Lukasz Gorczyca, ‘Looking, sliding and reflecting observations on Zbigniew Rogalski’s paintings’, in Zbigniew Rogalski, Private Spring, édition Kunstverein Göttingen, Allemagne, 2005.
“Parfois les histoires les plus captivantes sont racontées au moyen d’une seule image. Certains metteurs en scène, et non des moindres, structurent un film entier autour de cinq ou six plans majeurs. Zbigniew Rogalski a le don de découvrir ces ”plans majeurs”, à la fois isolés mais riches d’évocations. Il s’agit là de scénarios visuels qui ne supposent ni introduction ni conclusion, mais qui par une sémiologie qui leur est propre, subvertissent — à la manière d’un mirage ou d’un flash électronique — le fonctionnement logique des récepteurs individuels. Nombreux sont les tableaux de Zbigniew Rogalski qui ménagent, dans l’imaginaire du spectateur, une plage d’interrogations où ce dernier se perd en conjectures entre l’amont et l’aval de la temporalité du tableau. […] Il y a une décennie encore, la narration en peinture était tout aussi inconcevable qu’un pape allemand ou la lutte des classes à l’intérieur du SPD (parti social démocrate allemand). A l’heure qu’il est, un stupéfiant changement est intervenu dans la manière d’appréhender la peinture , cela peut être seulement dû à un phénomène de nouvelle mode. La narration, parce qu’elle était jusque-là confondue avec l’illustration, était inacceptable. Aujourd’hui, le plaisir retrouvé de la narration s’explique — si toutefois il peut s’expliquer — au moyen d’arguments aussi nombreux que complexes. On serait tenté de dire que l’art vidéo, dans le style des films d’auteur, qui proliféra dans les années quatre vingt dix ; celui d’artistes tels Eija-Liisa Ahtila, Pipilotti Rist, Rodney Graham ou Stan Douglas..., contribua à développer de façon séduisante son potentiel narratif direct, conventionnel certes, mais rafraîchissant, exprimé via un médium non encore épuisé. Grâce à cet itinéraire en boucle, les vénérables surfaces peintes d’autrefois pouvaient être remises au goût du jour et véhiculer de nouvelles techniques narratives.
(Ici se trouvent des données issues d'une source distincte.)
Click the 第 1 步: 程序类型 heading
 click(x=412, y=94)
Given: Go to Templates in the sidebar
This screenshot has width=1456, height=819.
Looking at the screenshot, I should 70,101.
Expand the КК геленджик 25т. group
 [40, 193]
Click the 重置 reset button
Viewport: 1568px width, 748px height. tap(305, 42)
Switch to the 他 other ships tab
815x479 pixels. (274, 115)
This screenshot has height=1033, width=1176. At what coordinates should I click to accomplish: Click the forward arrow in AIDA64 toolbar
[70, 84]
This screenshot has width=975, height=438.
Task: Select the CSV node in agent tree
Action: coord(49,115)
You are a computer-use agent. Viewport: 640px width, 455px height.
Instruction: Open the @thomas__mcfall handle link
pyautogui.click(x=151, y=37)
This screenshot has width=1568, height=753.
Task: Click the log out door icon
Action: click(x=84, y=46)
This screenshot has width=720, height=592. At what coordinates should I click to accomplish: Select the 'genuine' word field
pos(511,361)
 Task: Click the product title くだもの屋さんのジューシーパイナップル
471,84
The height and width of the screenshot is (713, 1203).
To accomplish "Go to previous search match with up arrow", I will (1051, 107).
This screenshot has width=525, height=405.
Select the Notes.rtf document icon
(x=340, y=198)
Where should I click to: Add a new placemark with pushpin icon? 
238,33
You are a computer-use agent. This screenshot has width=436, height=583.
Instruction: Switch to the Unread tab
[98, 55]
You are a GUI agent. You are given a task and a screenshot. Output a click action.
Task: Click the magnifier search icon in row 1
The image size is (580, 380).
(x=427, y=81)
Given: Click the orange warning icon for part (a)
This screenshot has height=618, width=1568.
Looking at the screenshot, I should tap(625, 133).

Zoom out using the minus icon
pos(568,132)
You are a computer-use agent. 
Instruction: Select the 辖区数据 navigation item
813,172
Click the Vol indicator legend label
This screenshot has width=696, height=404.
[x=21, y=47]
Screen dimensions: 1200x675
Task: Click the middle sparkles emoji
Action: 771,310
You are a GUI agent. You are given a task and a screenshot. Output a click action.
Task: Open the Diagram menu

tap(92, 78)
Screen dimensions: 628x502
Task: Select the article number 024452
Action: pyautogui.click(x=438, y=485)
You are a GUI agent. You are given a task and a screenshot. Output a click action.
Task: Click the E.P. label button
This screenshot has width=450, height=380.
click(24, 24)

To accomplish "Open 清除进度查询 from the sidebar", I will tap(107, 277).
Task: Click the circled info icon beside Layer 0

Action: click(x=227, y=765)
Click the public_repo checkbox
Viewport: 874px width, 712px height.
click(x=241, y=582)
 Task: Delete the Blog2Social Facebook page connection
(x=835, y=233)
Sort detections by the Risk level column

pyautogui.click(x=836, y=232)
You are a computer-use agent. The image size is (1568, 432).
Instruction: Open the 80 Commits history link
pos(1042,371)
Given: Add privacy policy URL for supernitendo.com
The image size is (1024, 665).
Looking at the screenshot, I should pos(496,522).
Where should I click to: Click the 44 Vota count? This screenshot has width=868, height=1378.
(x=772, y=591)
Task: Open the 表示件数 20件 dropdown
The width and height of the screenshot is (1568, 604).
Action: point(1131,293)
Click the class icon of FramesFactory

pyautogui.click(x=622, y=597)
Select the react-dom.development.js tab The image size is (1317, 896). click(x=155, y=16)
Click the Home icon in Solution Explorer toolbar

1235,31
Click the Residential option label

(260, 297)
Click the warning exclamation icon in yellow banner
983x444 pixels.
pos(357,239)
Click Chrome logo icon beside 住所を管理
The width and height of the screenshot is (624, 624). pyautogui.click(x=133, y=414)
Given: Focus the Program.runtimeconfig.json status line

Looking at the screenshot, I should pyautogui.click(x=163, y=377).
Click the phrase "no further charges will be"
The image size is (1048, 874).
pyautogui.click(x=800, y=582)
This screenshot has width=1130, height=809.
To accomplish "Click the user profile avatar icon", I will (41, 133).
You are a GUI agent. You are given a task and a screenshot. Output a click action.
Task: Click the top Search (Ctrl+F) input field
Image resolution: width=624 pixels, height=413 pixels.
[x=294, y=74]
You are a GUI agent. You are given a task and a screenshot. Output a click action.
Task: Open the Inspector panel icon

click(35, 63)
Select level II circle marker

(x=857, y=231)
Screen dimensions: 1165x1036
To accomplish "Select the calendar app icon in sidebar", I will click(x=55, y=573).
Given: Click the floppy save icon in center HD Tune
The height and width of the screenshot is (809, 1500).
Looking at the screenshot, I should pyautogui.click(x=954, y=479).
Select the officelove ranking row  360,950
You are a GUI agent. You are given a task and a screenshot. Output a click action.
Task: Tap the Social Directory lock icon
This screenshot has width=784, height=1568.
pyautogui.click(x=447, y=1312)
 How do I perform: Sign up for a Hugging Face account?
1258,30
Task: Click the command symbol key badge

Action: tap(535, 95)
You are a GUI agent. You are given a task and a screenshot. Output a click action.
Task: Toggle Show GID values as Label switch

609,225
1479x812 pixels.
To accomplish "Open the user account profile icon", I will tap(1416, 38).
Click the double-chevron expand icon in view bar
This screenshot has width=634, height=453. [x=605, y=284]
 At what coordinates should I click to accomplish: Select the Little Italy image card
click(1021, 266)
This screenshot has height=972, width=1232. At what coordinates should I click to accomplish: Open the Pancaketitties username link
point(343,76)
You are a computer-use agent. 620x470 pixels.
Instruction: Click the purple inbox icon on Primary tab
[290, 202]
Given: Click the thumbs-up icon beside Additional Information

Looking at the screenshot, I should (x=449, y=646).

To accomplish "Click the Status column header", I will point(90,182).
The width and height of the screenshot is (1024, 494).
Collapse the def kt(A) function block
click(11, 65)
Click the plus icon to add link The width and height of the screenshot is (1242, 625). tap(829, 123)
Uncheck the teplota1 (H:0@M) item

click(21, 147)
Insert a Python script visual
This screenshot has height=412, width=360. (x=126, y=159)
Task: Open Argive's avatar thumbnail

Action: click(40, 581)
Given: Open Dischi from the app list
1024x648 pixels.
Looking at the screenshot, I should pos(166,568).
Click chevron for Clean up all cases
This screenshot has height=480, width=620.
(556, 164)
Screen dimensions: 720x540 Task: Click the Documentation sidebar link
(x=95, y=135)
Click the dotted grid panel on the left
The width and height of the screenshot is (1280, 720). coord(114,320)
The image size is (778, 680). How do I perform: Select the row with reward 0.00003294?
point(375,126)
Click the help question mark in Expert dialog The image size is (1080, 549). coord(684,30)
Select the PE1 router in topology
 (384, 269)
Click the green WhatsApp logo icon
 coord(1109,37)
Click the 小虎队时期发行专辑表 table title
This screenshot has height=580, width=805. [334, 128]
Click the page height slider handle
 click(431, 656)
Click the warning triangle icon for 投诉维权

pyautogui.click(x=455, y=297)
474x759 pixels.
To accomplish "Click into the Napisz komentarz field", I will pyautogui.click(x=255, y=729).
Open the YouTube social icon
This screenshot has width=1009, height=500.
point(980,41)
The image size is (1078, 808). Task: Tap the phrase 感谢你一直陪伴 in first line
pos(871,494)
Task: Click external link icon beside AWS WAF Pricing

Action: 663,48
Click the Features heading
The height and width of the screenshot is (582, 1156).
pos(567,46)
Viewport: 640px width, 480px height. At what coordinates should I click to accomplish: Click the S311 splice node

Dans le même temps, les jugements peut-être erronés de l’avant-garde occidentale (et de sa position politique) continuaient à circuler largement. La maxime de Clement Greenberg: “un tableau n’est envisageable que comme un objet en lui-même” est un exemple de dynamique intrinsèque se radicalisant constamment elle-même. En conséquence des exigences surévaluées de Greenberg, toute peinture devint/devient un objet. Ainsi par ce diktat un média fut banni et évacué et replacé dans un autre genre artistique […] Il semble légitime qu’aujourd’hui soit donnée une nouvelle chance de tester son potentiel à une pratique artistique qui fut discréditée de cette façon.”
Gunter Reski, ‘In the Sweatwater of the pictorial document’, in Zbigniew Rogalski, Private Spring, ed. Kunstverein Göttingen, Germany, 2005.